Uma homenagem à mulher-mãe!

"E num dia de bendita magia, numa explosão de luz e flor, num parto sadio e sem dor, é capaz, bem capaz, que uma mulher da minha terra consiga parir a paz. Benditas mulheres." Rose Busko

Nem todo vício é ruim...


Vício - do latim vitium. No dicionário "falha" ou "defeito" - um hábito repetitivo que degenera ou causa algum prejuízo ao viciado e aos que com ele convivem. Será? Eu prefiro definir como adicção ou dependência, sem atribuir ao termo (nesse caso) uma conotação negativa. Explico...

Quem conhece sabe, vida de doula não é mole. A gente é acordada no meio da madrugada, dorme pouco, não raro perde o final de semana, feriado, festas e quase nunca tira férias. Com frequência me perguntam até quando eu vou aguentar isso e eu sempre respondo com convicção "Se Deus permitir, quero morrer trabalhando".

É, partejar pra mim é um vício. Algo sem o qual não consigo me imaginar. Partejando me sinto inteira, livre. Ali ao lado de uma mulher parindo, me invade uma profunda sensação de pertencimento. Me vejo parte de algo muito maior que eu. Presenciar o milagre da vida em sua forma mais visceral e honesta envolve tanta oxitocina, endorfina e adrenalina que não me ocorre querer parar.

Tá, não vou mentir dizendo que o trabalho não cansa - partejar me põe no meu limite e em alguns momentos me exorta à ultrapassa-lo. O dinheiro é pouco, a jornada é longa e as vezes o desfecho não é exatamente o que se esperava.

Mas partejar é também uma das experiências mais transformadoras que já vivi. Em cada parto, em cada nascimento, uma jornada que trilho junto com aquela mulher. Ver nascer (e renascer) uma mãe, um bebê, um pai, uma família é indescritível. 
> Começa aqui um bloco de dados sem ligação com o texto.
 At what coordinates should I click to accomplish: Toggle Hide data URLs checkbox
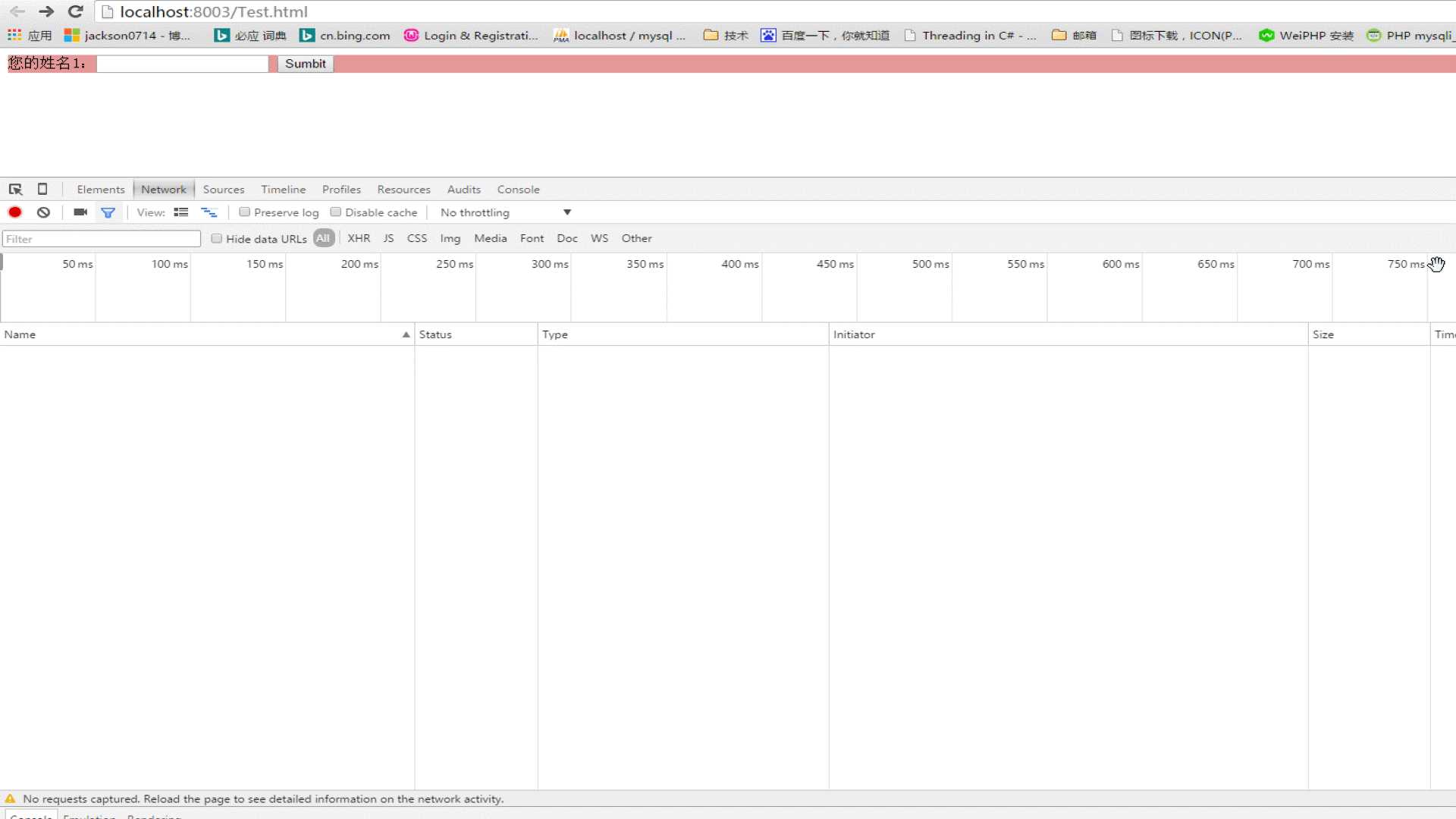[216, 238]
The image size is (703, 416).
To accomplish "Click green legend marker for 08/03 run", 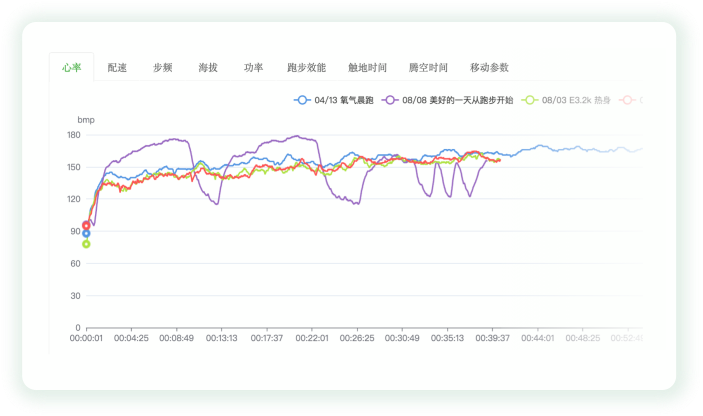I will (x=530, y=100).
Cada hora de trabalho de parto é uma superação, pra elas e pra mim. As caretas que se transformam em gemidos, que vão dando lugar aos gritos. O medo de não conseguir suportar o processo. O olhar que busca em mim a força que lhes escapa pela mistura de exaustão e dor. E nas mãos entrelaçadas seguimos juntas.

Não, pra nem todas é assim... mas pra muitas é. Só que, independente de como o processo venha, na emoção do nascimento, quando o alívio se mistura à um êxtase quase descrente, o tempo para - isso vêm com todas - e me permito um momento de contemplação singular, que sempre me põe uma lágrima nos olhos, uma emoção no peito, um calor na alma.

Costumo dizer às minhas meninas que o parto é terapêutico. Mas sempre sou obrigada a avisar que ele não é daquelas terapias que respeita seu tempo pra encarar as coisas não... a terapêutica do parir tá mais pra terapia de choque mesmo. A gente precisa "parir" muitas coisas antes do bebê. E seria muito bacana se cada uma de nós pudesse ir "parindo devagar" (como diz um colega obstetra) e ao longo da gestação, cada um de nossos "assuntos pendentes". Levar bagagem demais pro parto pode fazer as coisas ficarem bem difíceis.

Acho que esse conselho vale pra nós, doulas, também. Digo isso porque partejar pra mim também é terapêutico. A cada parto tenho a oportunidade de rever minhas prioridades, renovar minhas forças e relembrar o quanto a vida é preciosa e frágil. Mas alguns processos são particularmente desafiadores, quer pela imensa proximidade emocional que desenvolvi com àquela mulher, ou pela identificação que tenho com àquela história. É preciso uma enorme dose de auto-controle e outra de abnegação pra não projetar minhas próprias questões nos partos que assisto. Um exercício de empatia constante... me pôr no lugar do outro sem me espelhar nele. Difícil, mas necessário. 

É... mais que um trabalho, partejar é pra mim um ofício que exerço com paixão - um vício do qual não tenho nenhuma intenção de me livrar.